Is it a Menace to Society or a Part of Society?—Is it an Offense Against Law?

New times, new conditions—new conditions, new laws.

So runs the world away.

The industrial army with its "uniform of rags" is a nineteenth century crusade. But these men do not go to free a sepulcher from paynim hold; they go to free the citizens of a "free" country!

What will they accomplish?

Nothing, perhaps.

But then, "Vivas to those who have failed!"

The railroads running through the state of Iowa, eastward, have had several reasons for their refusal to carry on toward Washington this band of 1,400 men. The first reason was that the men had no legal right to ask for free transportation, and that no legal obligation rests upon the roads to take them without pay. The second reason is that the state of Iowa would hold the road responsible for the transportation of indigent persons from one place to another. The third reason is that under the laws of Illinois the railway companies would be liable to the payment of a fine of $100 for each indigent person landed in the state.

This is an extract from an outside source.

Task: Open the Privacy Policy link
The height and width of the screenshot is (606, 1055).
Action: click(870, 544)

And the fourth reason is that the companies do not wish to establish the precedent of carrying men free of charge at the demand of anybody which may see fit to do so. "Such procedure," said Attorney Baldwin, "we believe, would be dangerous not only to all property rights, but also to society and to good government."

These words sound well, and express the popular sentiment of most men who have been able to accumulate property—they express the sentiment of the small property owner quite as much as the large property owner.

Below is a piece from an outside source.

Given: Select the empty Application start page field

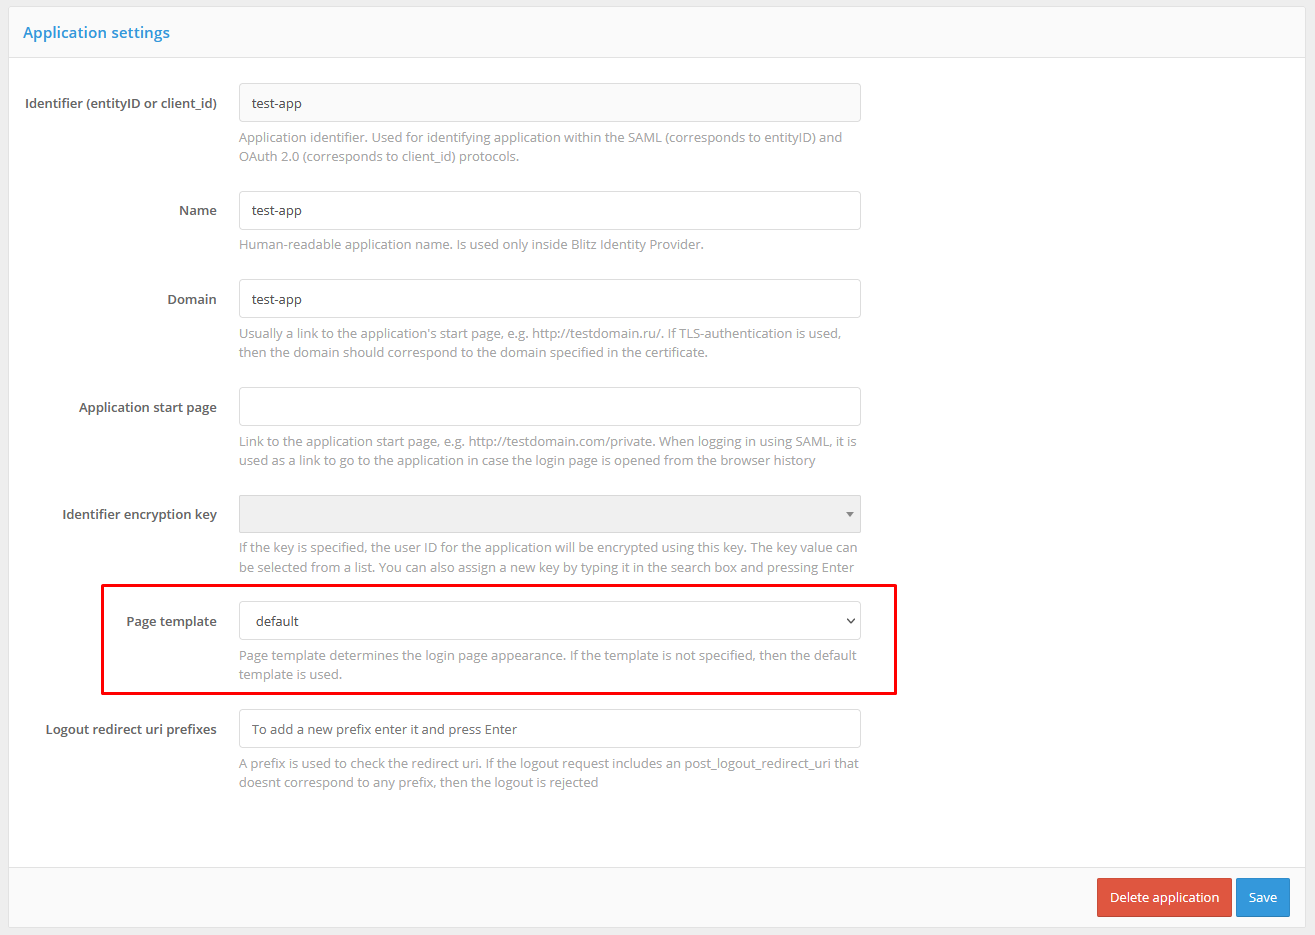Looking at the screenshot, I should [549, 407].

But it must not be forgotten that the men in Kelly's army are as much a part of society as the militia, the governor, the officers and owners of the railways or the men who have "jobs."

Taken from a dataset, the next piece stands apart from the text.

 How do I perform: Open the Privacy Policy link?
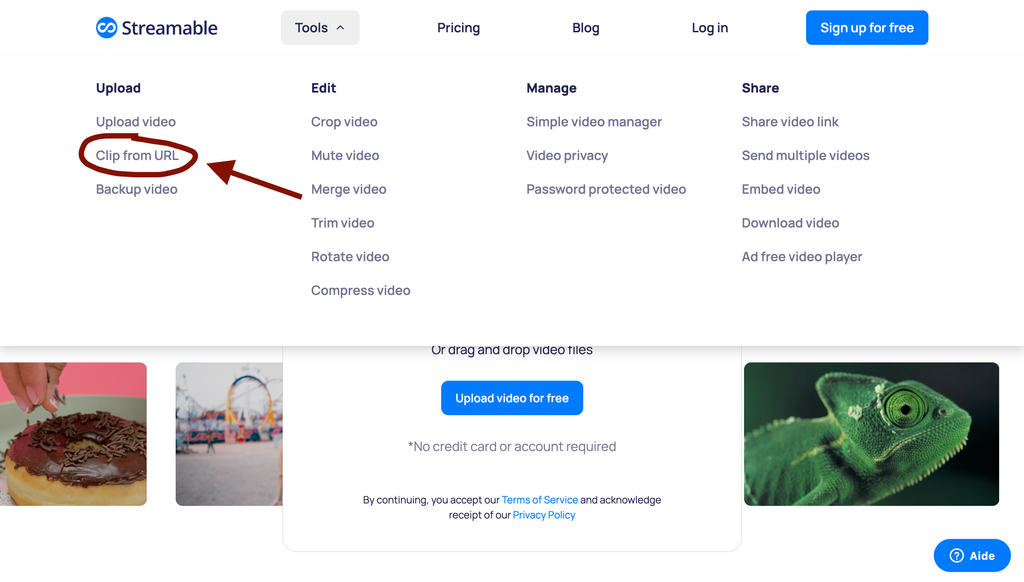(544, 515)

The man who is out of a job may, indeed, be looked upon as more or less of a menace to society, providing that society be defined as that part of mankind which has "jobs." The menace, of course, consisting of the fact that the man with the job must volunteer, or be forced to make a greater or less division of his property, and share with the unemployed man. He may do this by means of the county poor house, and the fund for the indigent, or he may do it directly and "sell his goods and give to the poor."

But if circumstances arise which makes the number of indigent men so great that all the poor houses and relief funds in the country are unable to provide for them, then the "menace to society" becomes very alarming indeed.

For, be it remembered, as soon as a man becomes indigent he ceases to be a part of society in the eyes of the law, and in the estimation of society itself.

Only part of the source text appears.